Stored data
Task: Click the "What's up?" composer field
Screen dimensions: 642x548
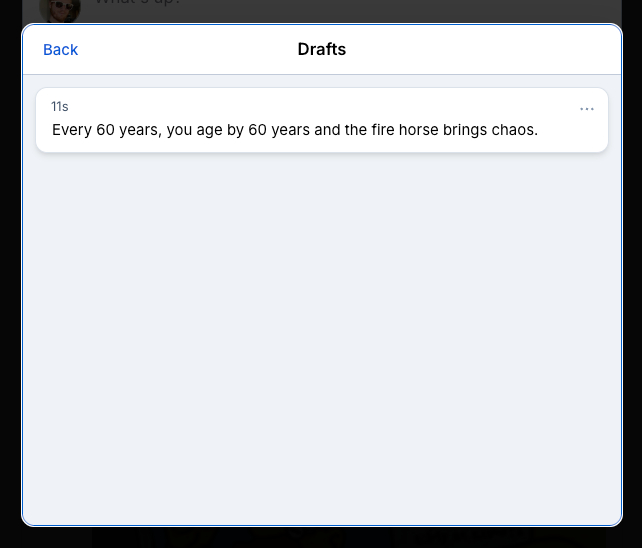Action: tap(138, 4)
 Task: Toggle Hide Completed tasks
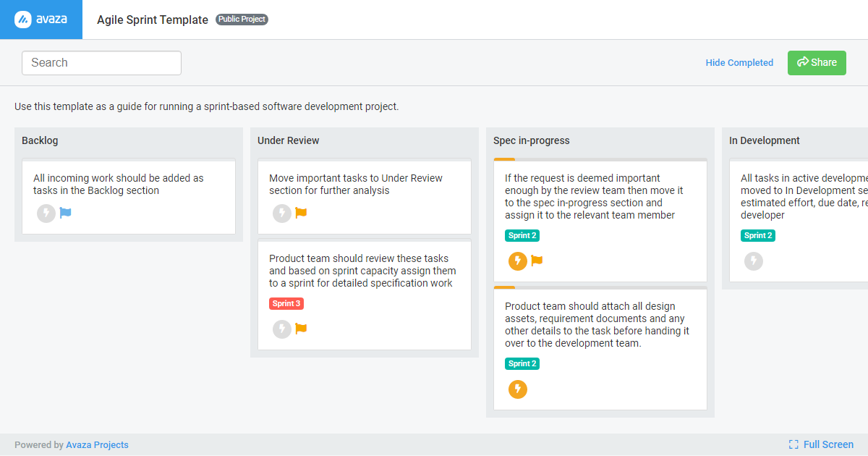coord(739,63)
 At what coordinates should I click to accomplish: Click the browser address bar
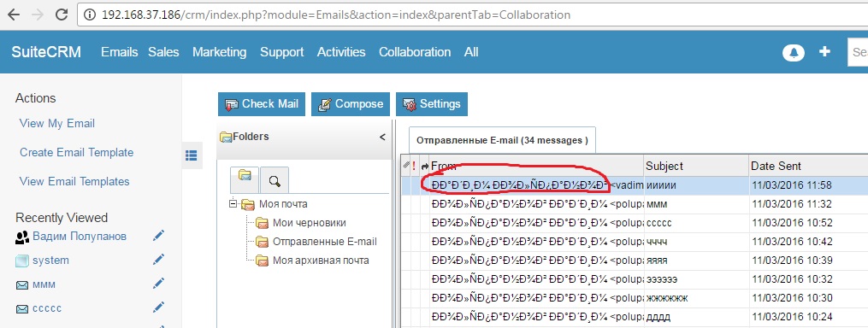pos(470,15)
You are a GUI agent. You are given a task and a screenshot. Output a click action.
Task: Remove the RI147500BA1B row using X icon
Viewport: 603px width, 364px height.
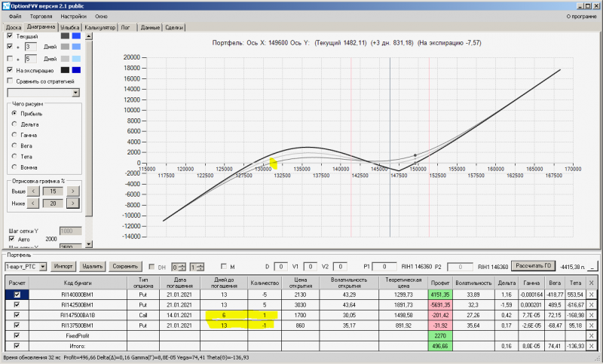[591, 315]
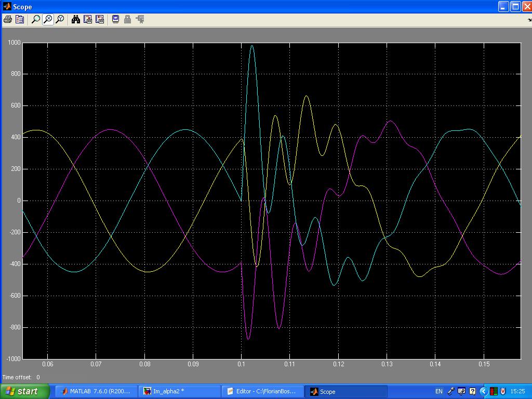
Task: Open the Editor window from taskbar
Action: click(x=263, y=391)
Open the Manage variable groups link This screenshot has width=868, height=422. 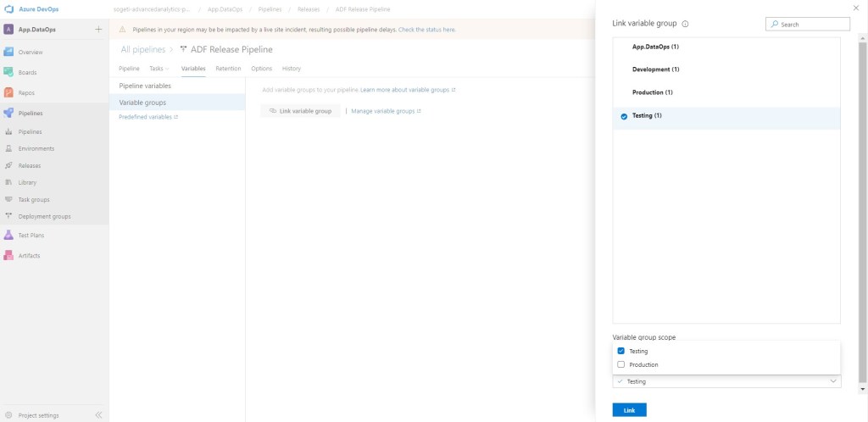tap(386, 111)

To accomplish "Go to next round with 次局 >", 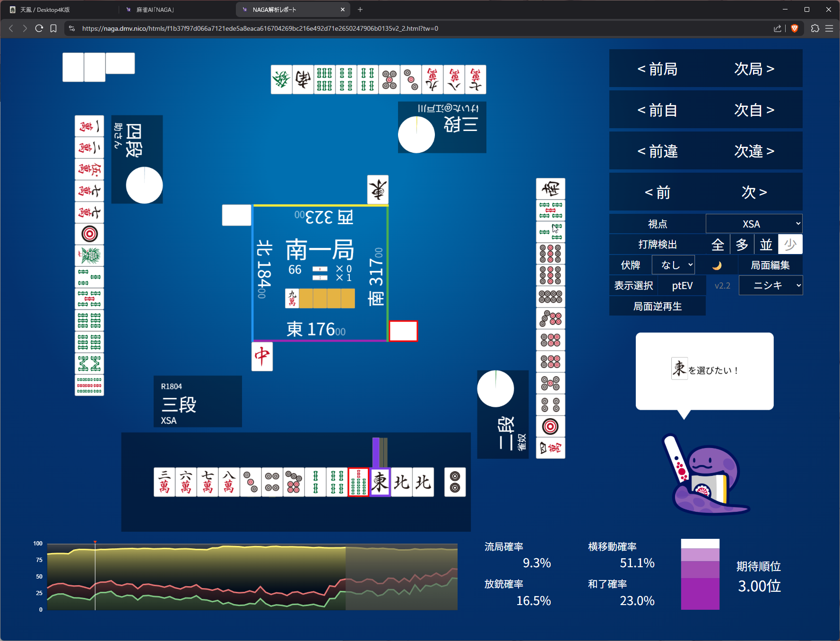I will (754, 69).

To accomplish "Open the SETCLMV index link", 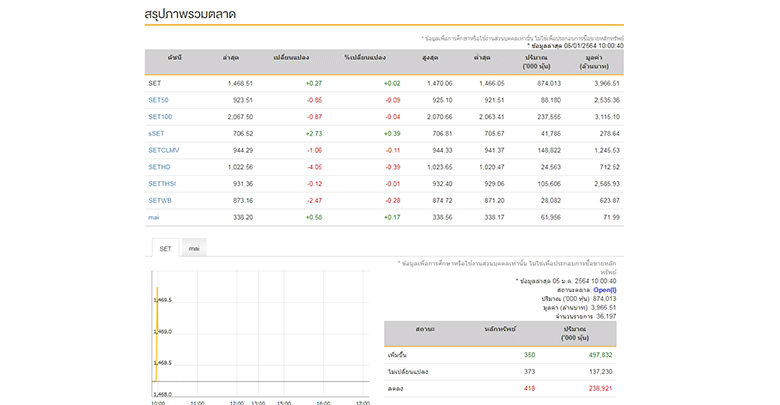I will [164, 150].
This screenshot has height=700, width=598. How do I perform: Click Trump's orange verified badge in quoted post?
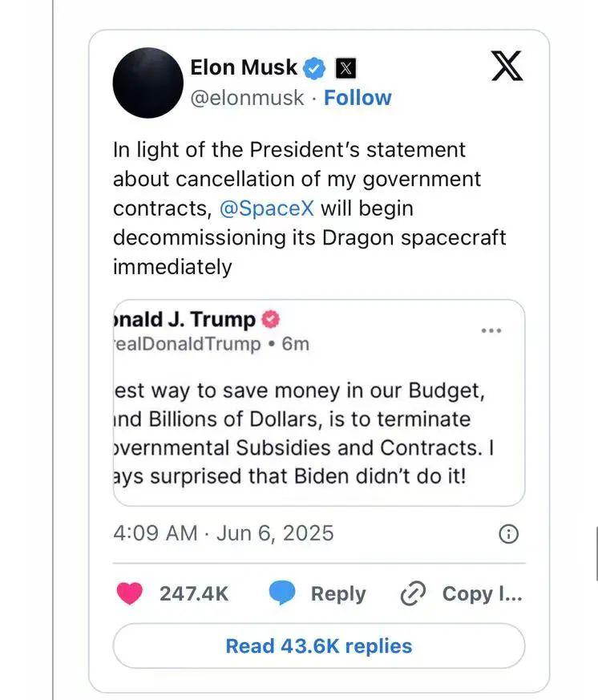271,319
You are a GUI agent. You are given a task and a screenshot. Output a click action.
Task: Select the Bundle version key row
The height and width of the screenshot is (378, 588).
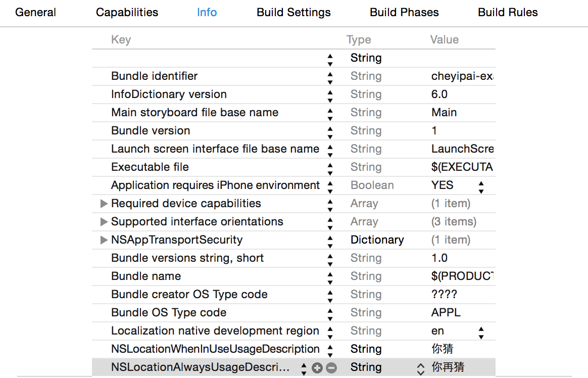pyautogui.click(x=151, y=131)
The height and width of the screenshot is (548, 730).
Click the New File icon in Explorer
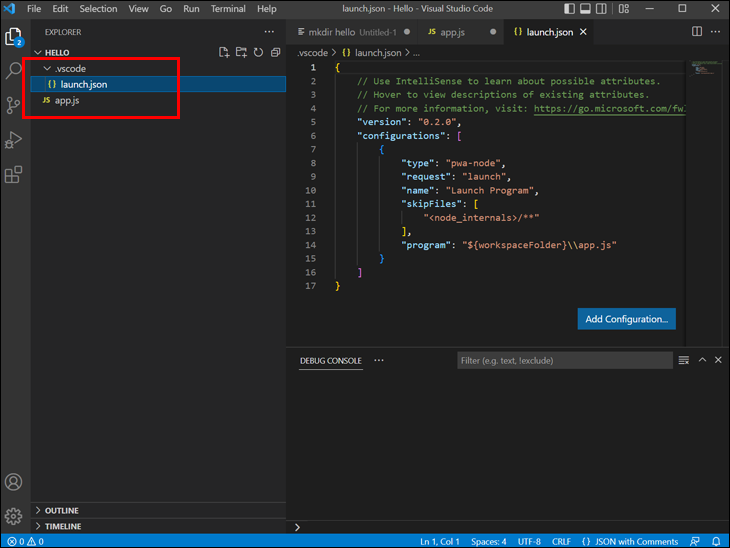(224, 52)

Directions for this task
Could you return exactly the lines starting with the one that contains "This screenshot has height=700, width=598." and ending with the last line of the data above? Leave the pictures out.

Solution for this task
This screenshot has height=700, width=598. How do I perform: Click Trump's orange verified badge in quoted post?
271,319
You are a GUI agent. You are given a task and a screenshot. Output a click action.
Task: Select the Bundle version key row
The height and width of the screenshot is (378, 588).
pyautogui.click(x=151, y=131)
The height and width of the screenshot is (548, 730).
Click the New File icon in Explorer
(224, 52)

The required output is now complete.